BEGIN EXERCISE DATA

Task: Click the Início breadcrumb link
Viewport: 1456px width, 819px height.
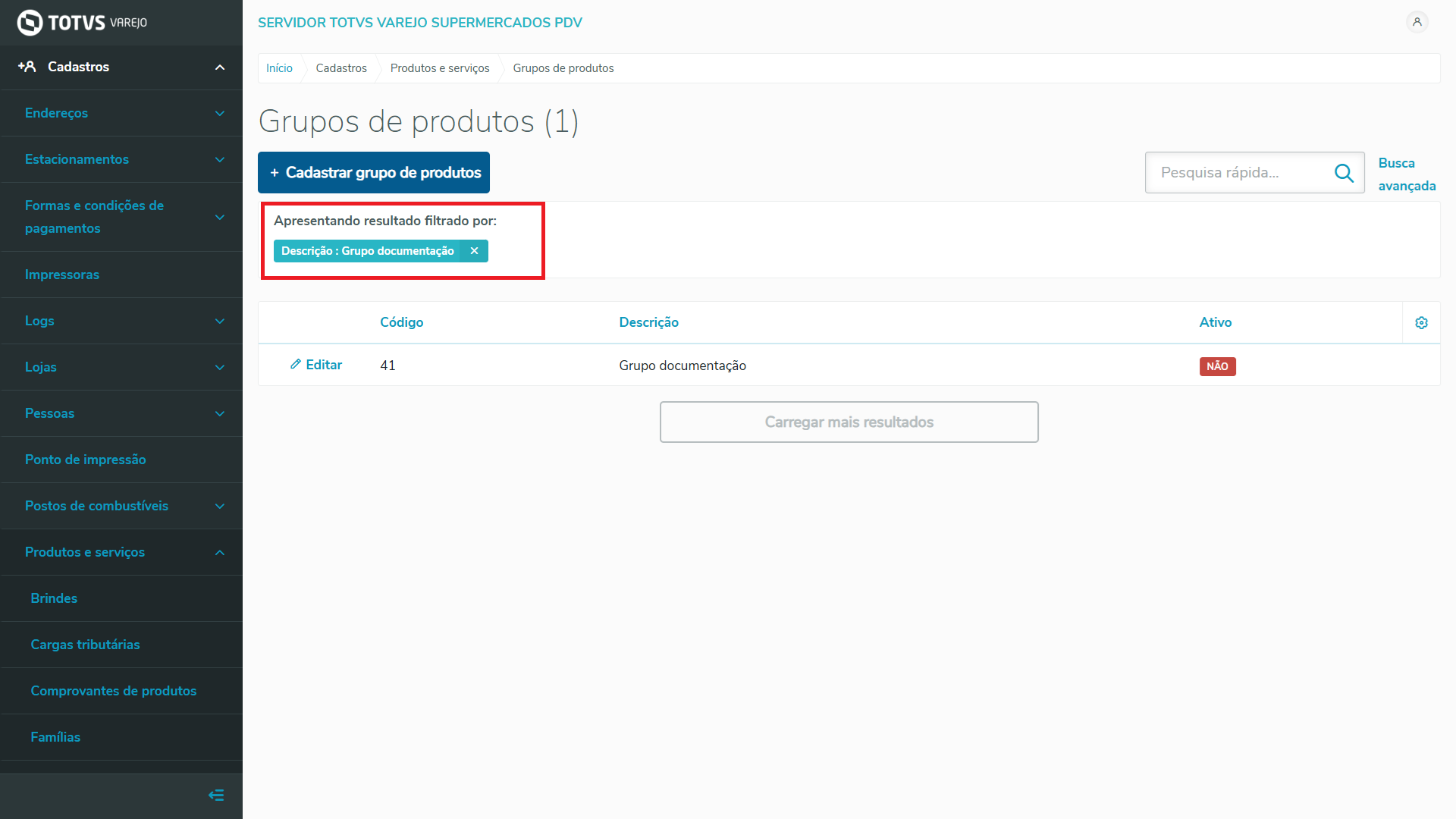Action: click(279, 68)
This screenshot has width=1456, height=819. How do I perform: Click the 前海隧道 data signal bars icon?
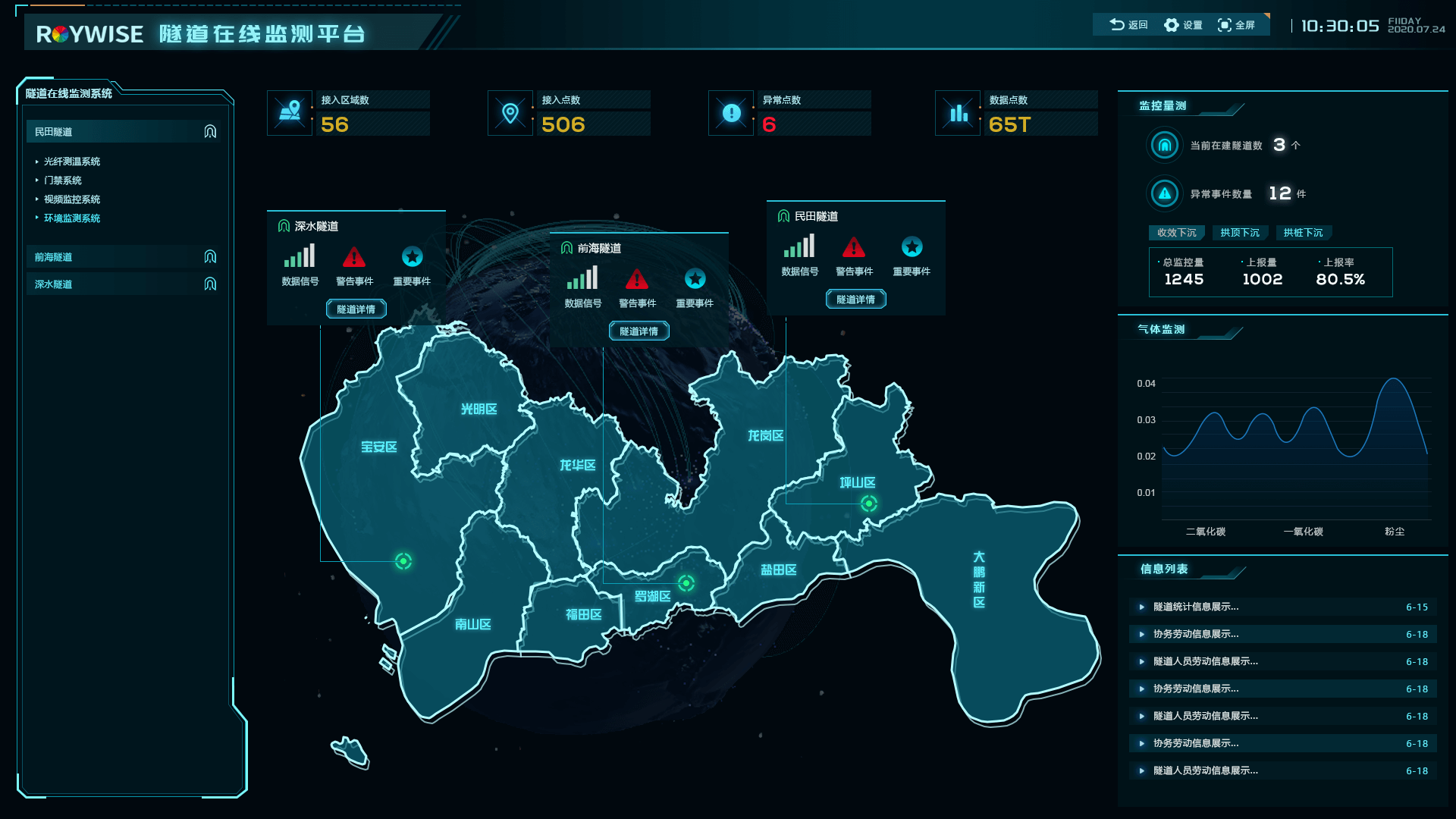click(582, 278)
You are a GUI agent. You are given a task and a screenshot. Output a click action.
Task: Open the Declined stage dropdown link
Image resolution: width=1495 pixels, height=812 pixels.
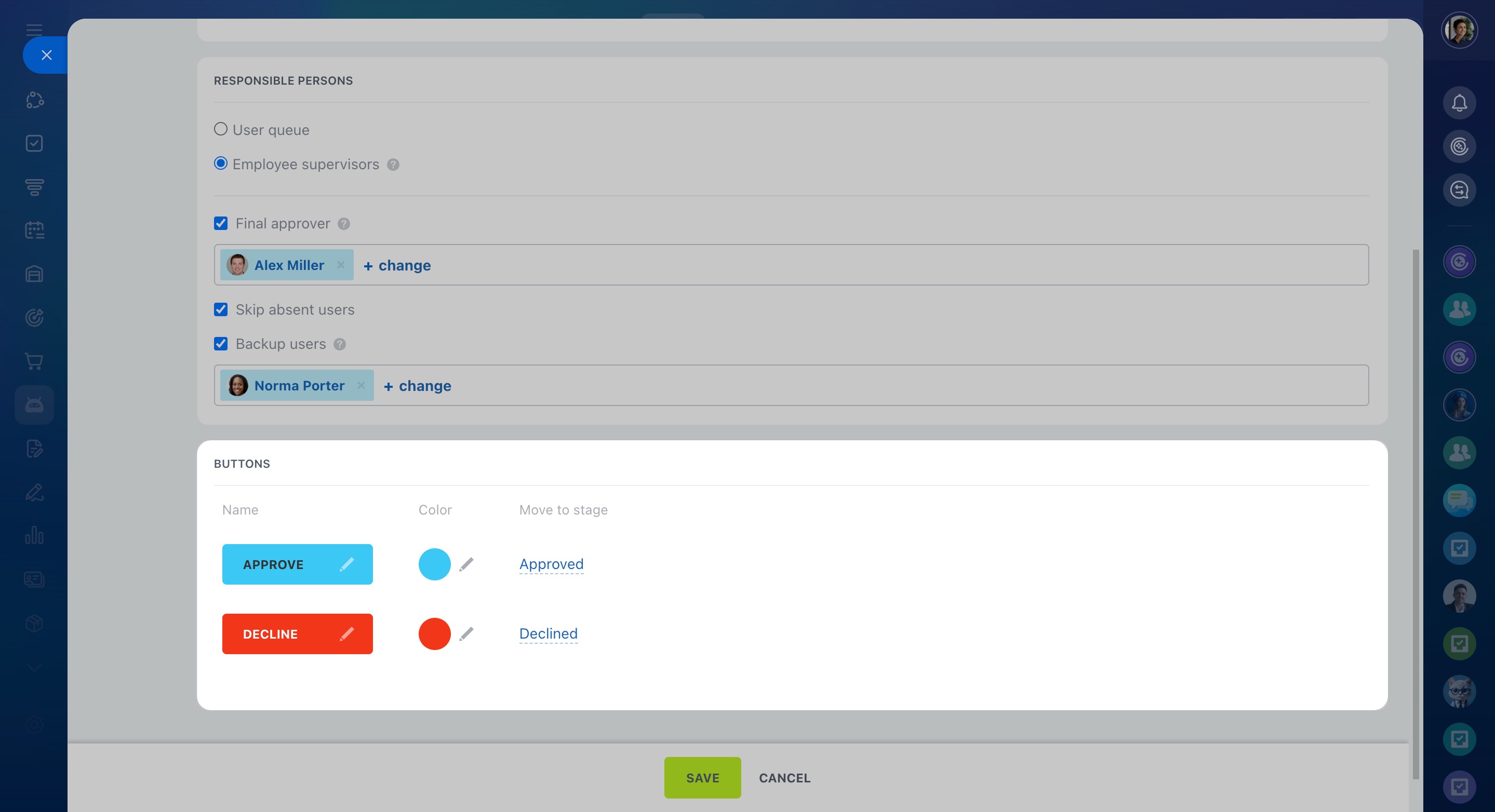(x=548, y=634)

END EXERCISE DATA
BEGIN EXERCISE DATA

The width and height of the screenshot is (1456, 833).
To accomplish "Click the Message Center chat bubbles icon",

END EXERCISE DATA

Everything from the line with "The width and" through the line with "the Message Center" in the listing above must be retyped exactly, with nothing added.

▶ _EXPECTED ANSWER_:
The width and height of the screenshot is (1456, 833).
To accomplish "Click the Message Center chat bubbles icon",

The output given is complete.